Pero, más allá de su gestión informativa y fiscalizadora, la industria periodística ejerce una poderosa influencia ideológica que orienta la atención del ciudadano dentro de su propia lógica gerencial. Es decir, no se limita a enunciar el material informativo (a indicar qué, quién, cómo, dónde, cuándo y por qué) sino que, al hacerlo, reproduce las condiciones ideológicas que posibilitan su preservación, sostenimiento y perpetuidad corporativa. Sus dominios constituyen parte integral del imaginario social dominante y ejercen una poderosa influencia en la vida política, económica y social isleña. Asimismo, sus lineamientos editoriales suponen representar los valores culturales de la sociedad puertorriqueña, a la vez que los interpretan y modulan a imagen de su particular visión de mundo.
No obstante las condiciones históricas y psicosociales que lo han posibilitado, la ciudadanía nunca ha delegado el poder de control sobre la información a la maquinaria reguladora y censora del aparato estatal, ni ha cedido sus derechos a investigar e informarse a los medios corporativos privados. Este arreglo ha sido impuesto históricamente sobre toda la población isleña, sin consulta previa ni pacto alguno de consentimiento firmado. Desde la perspectiva de los derechos civiles y humanos, puede alegarse sin remiendos que las libertades de prensa e información son de carácter ficcional en nuestra sociedad. A pesar de las virtudes propias del periodismo (“profesional” e “independiente”) en Puerto Rico, las restricciones legales de acceso a la información y, a la vez, la concentración del poder investigativo e informativo en unas cuantas corporaciones privadas, constituyen una afrenta a los derechos civiles y un fraude a los principios de las libertades democráticas.
Es responsabilidad ética y política del ciudadano informarse por todos los medios que pueda disponer, y advertir las limitaciones propias de los medios informativos existentes, tanto de los oficiales como de los marginales; descifrar las estratagemas de sus propagandas corporativas y aguzar el intelecto para discernir sobre la veracidad e (im)parcialidad de sus divulgaciones, así como para captar sus omisiones…
De la “realidad objetiva” y la “verdad de los hechos”
La diversidad de medios informativos en competencia (conservadores o liberales, de izquierda o de derecha) matiza el contenido de la información divulgada desde la perspectiva de sus respectivas gerencias, y es preciso advertirlo en todo momento. Invariablemente, todos se atribuyen informar “la verdad de los hechos” y (re)presentar la “realidad objetiva”, en función de los intereses del Pueblo. Pero al margen de sus estrategias retóricas y su imagen publicitaria, en la prensa insular se plasma con nitidez el carácter ilusorio de la verdad absoluta o de la realidad objetiva como unidades íntegras de sentido y reducibles al orden de la representación mediática.
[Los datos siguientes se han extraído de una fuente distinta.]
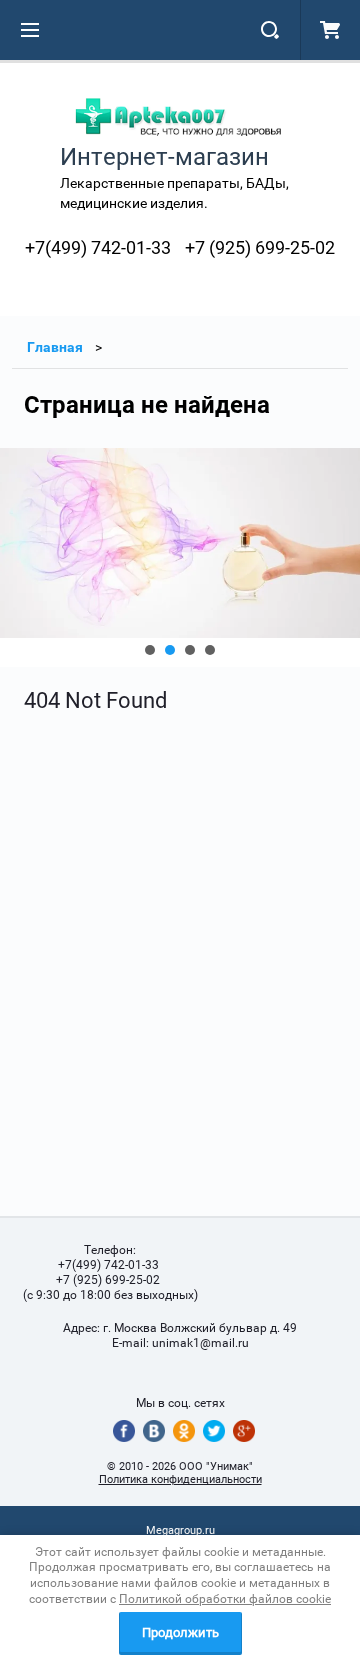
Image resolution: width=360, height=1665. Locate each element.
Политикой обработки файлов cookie (225, 1599)
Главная (55, 347)
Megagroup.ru (180, 1530)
No es difícil rastrear en los medios informativos rasgos estructurales que le son comunes, a pesar de las variantes ideológicas de sus gerencias. De cierto modo, puede hablarse de una prensa puertorriqueña, pero no reducirla al orden idealizado de sus respectivas propagandas corporativas. Desde una perspectiva sociológica, es preciso advertir que el periodismo insular está inmerso en un océano de contradicciones ideológicas y de ambivalencias morales, así como de equívocos históricos e incoherencias teóricas, generalizables a la dimensión sociocultural puertorriqueña en conjunto.
No obstante, esta realidad no enuncia un contrasentido irresoluble. El carácter paradójico de la información divulgada por la industria periodística le es constitutivo de manera generalizada. De hecho, conforma una parte sustancial del discurso informativo en sus diversas modalidades mercantiles (noticias, anuncios, artículos de opinión, comentarios, reportajes y editoriales). En este sentido, algo de la realidad escapa de los controles impuestos a la información, y trasciende las ansias empresariales de contenerla de manera objetivada y definitiva en el marco de sus divulgaciones. La industria periodística, lo ignore o lo advierta, opera sus negocios como si satisficiera una demanda general de coherencia informativa y sentido unívoco, aun cuando la realidad se lo imposibilita.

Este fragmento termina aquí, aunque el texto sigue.